Stored items >>
※ ※ ※
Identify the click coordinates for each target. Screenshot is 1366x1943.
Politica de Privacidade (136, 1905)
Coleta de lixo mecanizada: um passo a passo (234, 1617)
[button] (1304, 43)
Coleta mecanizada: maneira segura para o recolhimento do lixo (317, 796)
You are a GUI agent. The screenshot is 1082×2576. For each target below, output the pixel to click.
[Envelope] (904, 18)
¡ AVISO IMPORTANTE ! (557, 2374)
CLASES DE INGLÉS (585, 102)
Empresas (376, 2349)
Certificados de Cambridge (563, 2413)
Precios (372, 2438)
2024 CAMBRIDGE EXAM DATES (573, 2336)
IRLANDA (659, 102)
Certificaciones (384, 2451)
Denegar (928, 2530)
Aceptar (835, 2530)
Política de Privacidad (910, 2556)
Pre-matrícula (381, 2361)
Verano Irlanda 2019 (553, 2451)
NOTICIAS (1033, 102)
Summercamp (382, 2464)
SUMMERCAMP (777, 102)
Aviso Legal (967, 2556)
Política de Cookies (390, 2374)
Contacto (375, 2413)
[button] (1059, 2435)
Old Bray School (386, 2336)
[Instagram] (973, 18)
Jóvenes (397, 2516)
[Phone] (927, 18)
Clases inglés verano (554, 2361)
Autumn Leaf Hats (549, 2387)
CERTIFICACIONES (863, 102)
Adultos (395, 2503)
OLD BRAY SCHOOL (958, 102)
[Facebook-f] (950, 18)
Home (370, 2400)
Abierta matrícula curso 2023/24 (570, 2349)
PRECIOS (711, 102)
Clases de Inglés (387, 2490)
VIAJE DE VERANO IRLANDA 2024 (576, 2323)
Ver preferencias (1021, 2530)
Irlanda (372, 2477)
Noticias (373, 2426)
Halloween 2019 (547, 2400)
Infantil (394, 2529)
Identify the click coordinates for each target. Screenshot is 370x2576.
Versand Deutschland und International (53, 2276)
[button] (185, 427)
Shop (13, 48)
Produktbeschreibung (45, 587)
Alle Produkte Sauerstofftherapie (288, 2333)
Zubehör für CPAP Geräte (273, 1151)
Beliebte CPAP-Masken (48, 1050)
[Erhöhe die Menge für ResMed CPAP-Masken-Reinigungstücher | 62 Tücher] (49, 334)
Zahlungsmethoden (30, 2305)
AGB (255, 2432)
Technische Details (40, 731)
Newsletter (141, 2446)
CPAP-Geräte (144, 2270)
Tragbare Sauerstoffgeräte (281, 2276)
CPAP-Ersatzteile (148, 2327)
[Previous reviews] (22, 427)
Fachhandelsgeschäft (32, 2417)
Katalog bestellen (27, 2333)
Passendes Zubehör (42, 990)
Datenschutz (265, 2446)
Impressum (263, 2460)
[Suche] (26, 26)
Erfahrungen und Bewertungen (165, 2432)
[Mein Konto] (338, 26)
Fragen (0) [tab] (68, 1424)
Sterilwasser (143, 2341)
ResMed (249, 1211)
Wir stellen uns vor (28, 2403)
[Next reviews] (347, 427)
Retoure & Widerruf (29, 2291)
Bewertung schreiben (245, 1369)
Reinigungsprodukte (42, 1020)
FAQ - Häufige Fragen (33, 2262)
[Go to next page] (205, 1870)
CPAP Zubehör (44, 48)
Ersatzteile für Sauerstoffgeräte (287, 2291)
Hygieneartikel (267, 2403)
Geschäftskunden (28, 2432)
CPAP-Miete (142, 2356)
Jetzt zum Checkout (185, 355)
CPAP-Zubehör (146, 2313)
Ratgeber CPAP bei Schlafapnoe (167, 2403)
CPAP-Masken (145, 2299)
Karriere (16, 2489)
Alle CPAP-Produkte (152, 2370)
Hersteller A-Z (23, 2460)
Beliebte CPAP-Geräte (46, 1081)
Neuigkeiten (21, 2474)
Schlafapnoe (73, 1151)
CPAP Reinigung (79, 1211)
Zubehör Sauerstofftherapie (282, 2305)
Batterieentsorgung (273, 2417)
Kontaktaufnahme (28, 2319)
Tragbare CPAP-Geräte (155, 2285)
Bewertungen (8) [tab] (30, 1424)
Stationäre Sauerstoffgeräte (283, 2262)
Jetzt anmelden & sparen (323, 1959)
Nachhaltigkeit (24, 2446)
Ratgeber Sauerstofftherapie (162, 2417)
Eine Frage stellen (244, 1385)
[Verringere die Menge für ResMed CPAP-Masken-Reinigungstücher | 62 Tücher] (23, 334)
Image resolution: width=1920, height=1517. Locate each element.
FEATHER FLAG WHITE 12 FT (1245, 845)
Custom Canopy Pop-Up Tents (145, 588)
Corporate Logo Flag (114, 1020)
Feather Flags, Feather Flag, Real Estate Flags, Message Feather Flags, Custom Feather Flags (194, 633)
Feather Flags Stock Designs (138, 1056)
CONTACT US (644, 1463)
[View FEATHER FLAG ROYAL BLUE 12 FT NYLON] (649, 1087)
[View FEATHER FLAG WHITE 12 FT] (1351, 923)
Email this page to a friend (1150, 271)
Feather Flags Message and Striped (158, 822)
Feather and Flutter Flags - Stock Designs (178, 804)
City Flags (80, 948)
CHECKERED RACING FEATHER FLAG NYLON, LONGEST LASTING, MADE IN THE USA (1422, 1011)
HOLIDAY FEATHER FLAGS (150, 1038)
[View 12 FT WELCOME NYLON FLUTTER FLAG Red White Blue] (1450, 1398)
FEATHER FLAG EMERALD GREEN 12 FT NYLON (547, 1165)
※ ※ ※
What this task involves >> Nothing in the entries may change. Retype them all.

Task response >>
Identify the click coordinates for each target. Screenshot is 1366x1943.
Politica de Privacidade (136, 1905)
Coleta de lixo mecanizada: um passo a passo (234, 1617)
[button] (1304, 43)
Coleta mecanizada: maneira segura para o recolhimento do lixo (317, 796)
You are a GUI agent. The screenshot is 1082×2576. For each target below, output the pixel to click.
[Envelope] (904, 18)
¡ AVISO IMPORTANTE ! (557, 2374)
CLASES DE INGLÉS (585, 102)
Empresas (376, 2349)
Certificados de Cambridge (563, 2413)
Precios (372, 2438)
2024 CAMBRIDGE EXAM DATES (573, 2336)
IRLANDA (659, 102)
Certificaciones (384, 2451)
Denegar (928, 2530)
Aceptar (835, 2530)
Política de Privacidad (910, 2556)
Pre-matrícula (381, 2361)
Verano Irlanda 2019 (553, 2451)
NOTICIAS (1033, 102)
Summercamp (382, 2464)
SUMMERCAMP (777, 102)
Aviso Legal (967, 2556)
Política de Cookies (390, 2374)
Contacto (375, 2413)
[button] (1059, 2435)
Old Bray School (386, 2336)
[Instagram] (973, 18)
Jóvenes (397, 2516)
[Phone] (927, 18)
Clases inglés verano (554, 2361)
Autumn Leaf Hats (549, 2387)
CERTIFICACIONES (863, 102)
Adultos (395, 2503)
OLD BRAY SCHOOL (958, 102)
[Facebook-f] (950, 18)
Home (370, 2400)
Abierta matrícula curso 2023/24 (570, 2349)
PRECIOS (711, 102)
Clases de Inglés (387, 2490)
VIAJE DE VERANO IRLANDA 2024 (576, 2323)
Ver preferencias (1021, 2530)
Irlanda (372, 2477)
Noticias (373, 2426)
Halloween 2019 (547, 2400)
Infantil (394, 2529)
Identify the click coordinates for each target. Screenshot is 370x2576.
Versand Deutschland und International (53, 2276)
[button] (185, 427)
Shop (13, 48)
Produktbeschreibung (45, 587)
Alle Produkte Sauerstofftherapie (288, 2333)
Zubehör für CPAP Geräte (273, 1151)
Beliebte CPAP-Masken (48, 1050)
[Erhöhe die Menge für ResMed CPAP-Masken-Reinigungstücher | 62 Tücher] (49, 334)
Zahlungsmethoden (30, 2305)
AGB (255, 2432)
Technische Details (40, 731)
Newsletter (141, 2446)
CPAP-Geräte (144, 2270)
Tragbare Sauerstoffgeräte (281, 2276)
CPAP-Ersatzteile (148, 2327)
[Previous reviews] (22, 427)
Fachhandelsgeschäft (32, 2417)
Katalog bestellen (27, 2333)
Passendes Zubehör (42, 990)
Datenschutz (265, 2446)
Impressum (263, 2460)
[Suche] (26, 26)
Erfahrungen und Bewertungen (165, 2432)
[Mein Konto] (338, 26)
Fragen (0) [tab] (68, 1424)
Sterilwasser (143, 2341)
ResMed (249, 1211)
Wir stellen uns vor (28, 2403)
[Next reviews] (347, 427)
Retoure & Widerruf (29, 2291)
Bewertung schreiben (245, 1369)
Reinigungsprodukte (42, 1020)
FAQ - Häufige Fragen (33, 2262)
[Go to next page] (205, 1870)
CPAP Zubehör (44, 48)
Ersatzteile für Sauerstoffgeräte (287, 2291)
Hygieneartikel (267, 2403)
Geschäftskunden (28, 2432)
CPAP-Miete (142, 2356)
Jetzt zum Checkout (185, 355)
CPAP-Zubehör (146, 2313)
Ratgeber CPAP bei Schlafapnoe (167, 2403)
CPAP-Masken (145, 2299)
Karriere (16, 2489)
Alle CPAP-Produkte (152, 2370)
Hersteller A-Z (23, 2460)
Beliebte CPAP-Geräte (46, 1081)
Neuigkeiten (21, 2474)
Schlafapnoe (73, 1151)
CPAP Reinigung (79, 1211)
Zubehör Sauerstofftherapie (282, 2305)
Batterieentsorgung (273, 2417)
Kontaktaufnahme (28, 2319)
Tragbare CPAP-Geräte (155, 2285)
Bewertungen (8) [tab] (30, 1424)
Stationäre Sauerstoffgeräte (283, 2262)
Jetzt anmelden & sparen (323, 1959)
Nachhaltigkeit (24, 2446)
Ratgeber Sauerstofftherapie (162, 2417)
Eine Frage stellen (244, 1385)
[Verringere die Menge für ResMed CPAP-Masken-Reinigungstücher | 62 Tücher] (23, 334)
Image resolution: width=1920, height=1517. Locate each element.
FEATHER FLAG WHITE 12 FT (1245, 845)
Custom Canopy Pop-Up Tents (145, 588)
Corporate Logo Flag (114, 1020)
Feather Flags, Feather Flag, Real Estate Flags, Message Feather Flags, Custom Feather Flags (194, 633)
Feather Flags Stock Designs (138, 1056)
CONTACT US (644, 1463)
[View FEATHER FLAG ROYAL BLUE 12 FT NYLON] (649, 1087)
[View FEATHER FLAG WHITE 12 FT] (1351, 923)
Email this page to a friend (1150, 271)
Feather Flags Message and Striped (158, 822)
Feather and Flutter Flags - Stock Designs (178, 804)
City Flags (80, 948)
CHECKERED RACING FEATHER FLAG NYLON, LONGEST LASTING, MADE IN THE USA (1422, 1011)
HOLIDAY FEATHER FLAGS (150, 1038)
[View 12 FT WELCOME NYLON FLUTTER FLAG Red White Blue] (1450, 1398)
FEATHER FLAG EMERALD GREEN 12 FT NYLON (547, 1165)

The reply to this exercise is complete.